━━━━━ Texte fourni

Quoi qu'il en soit de cette divergence, nous estimons que M. Fénard est en droit de conclure comme il le fait une discussion si approfondie et si vigoureusement menée. « Après comme avant Kant, dit-il, le problème moral reste ouvert : il n'a pas reçu de Kant une solution définitive. »

(Annales de Philos. chrét., février-mars 1898.)

VI

LOGIQUE

A. G.

BARON CARRA DE VAUX Le Syllogisme. Dans une première partie l'auteur trace à grands traits l'historique du syllogisme. Aristote et les origines, la scolastique et l'apogée, les temps modernes et le déclin. Une seconde présente une classification simplifiée, peut-être à l'excès : le syllogisme multiforme ramené à trois espèces suivant les trois espèces de conclusions possibles, universelle affirmative, particulière affirmative, négative. « Les syllogismes de cette dernière espèce n'aboutissant qu'à une conclusion exclusive ou négative n'augmentent plus en aucune façon la connaissance positive que nous avions du sujet. »

La troisième et dernière partie, la plus importante, est une critique du syllogisme, de sa valeur comme instrument de connaissance. Valeur bien dépréciée de nos jours.

1° L'étude directe des notions aboutirait souvent à la conclusion sans le détour syllogistique.

2o Dans les sciences d'observation il n'est le plus souvent qu'un ridicule embarras, malgré quelques services secondaires et subordonnés.

3o Dans l'élaboration des lois ou principes il est inutile, car il ne peut s'assimiler à l'induction.

:

4o Dans les sciences déductives, son rôle n'est point prépondérant la géométrie est surtout constructive; le droit, science pratique, et les sciences morales introduisent un esprit de finesse, « dernier affront infligé au syllogisme par la série des sciences ».

La conclusion réhabilite un peu le syllogisme à titre d'escrime, d'art utile pour donner à l'esprit acuité, vigueur, promptitude.

Critique très vraie au fond, trop vraie... car on n'insiste pas sur l'évidence. 1o Peut-on faire cette étude directe, et quand on croit la faire, ne dissimulet-elle pas un syllogisme latent, syllogisme qui n'est pas la formule rigoureuse, raide, écrite, mais qui est la loi même du fonctionnement rationnel? « Les hommes sont mortels; Pierre est homme; donc Pierre est mortel... L'énoncé de tels syllogismes est une pure tautologie ». Point. C'est un type banal, inusité, mais réel de raisonnement. Et toutes les fois qu'intervient l'expression << parce que », significative de la causalité, git un syllogisme, pas en formule; celle-ci est pédanterie, quand elle n'est pas utilité et clarté; le syllogisme, c'est l'esprit même.

━━━━━━━━━━
━━━━━ Jeu de données

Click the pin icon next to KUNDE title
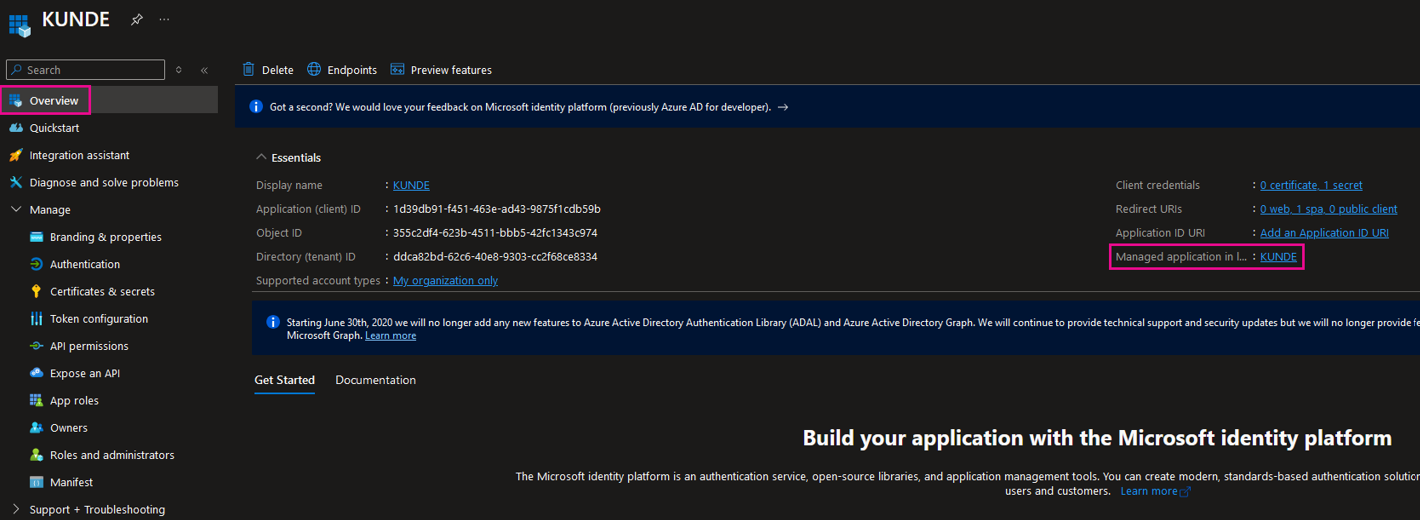The height and width of the screenshot is (520, 1420). (137, 19)
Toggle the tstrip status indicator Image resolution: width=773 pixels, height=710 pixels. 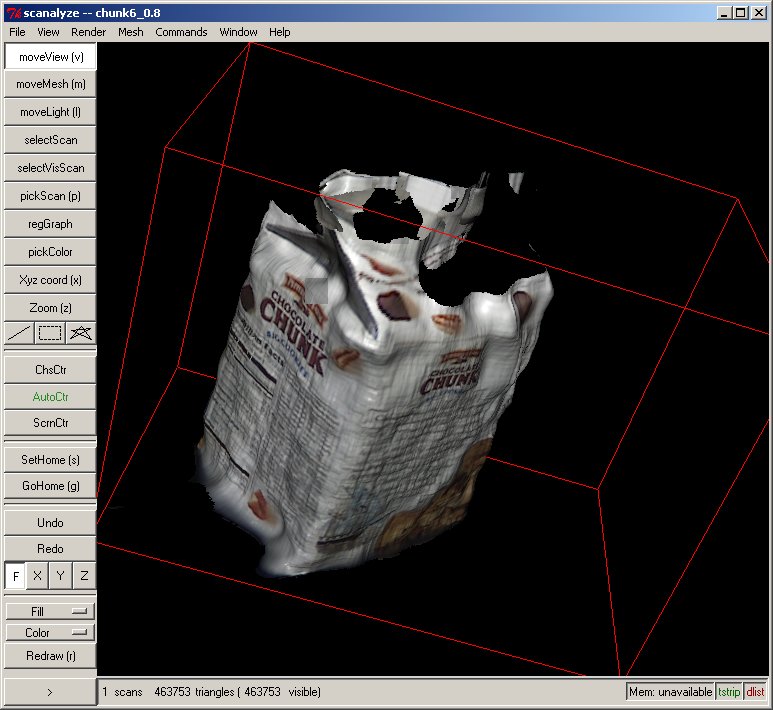click(x=729, y=691)
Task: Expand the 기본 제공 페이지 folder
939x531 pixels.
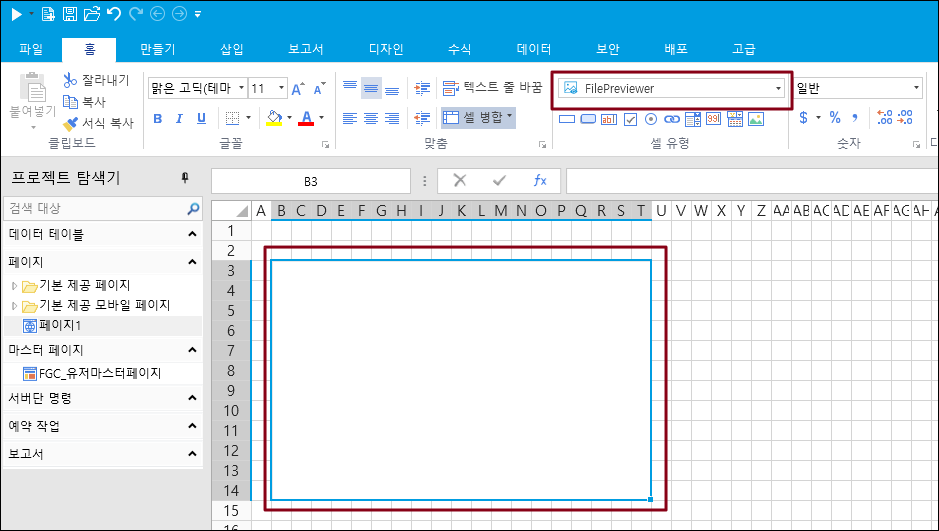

━━━━━━━━━━

Énoncé du problème
Selon le texte fourni sur le syllogisme, à combien d'espèces la seconde partie de l'ouvrage réduit-elle le syllogisme ?

Bonne réponse
À trois espèces, selon les trois espèces de conclusions possibles : universelle affirmative, particulière affirmative et négative.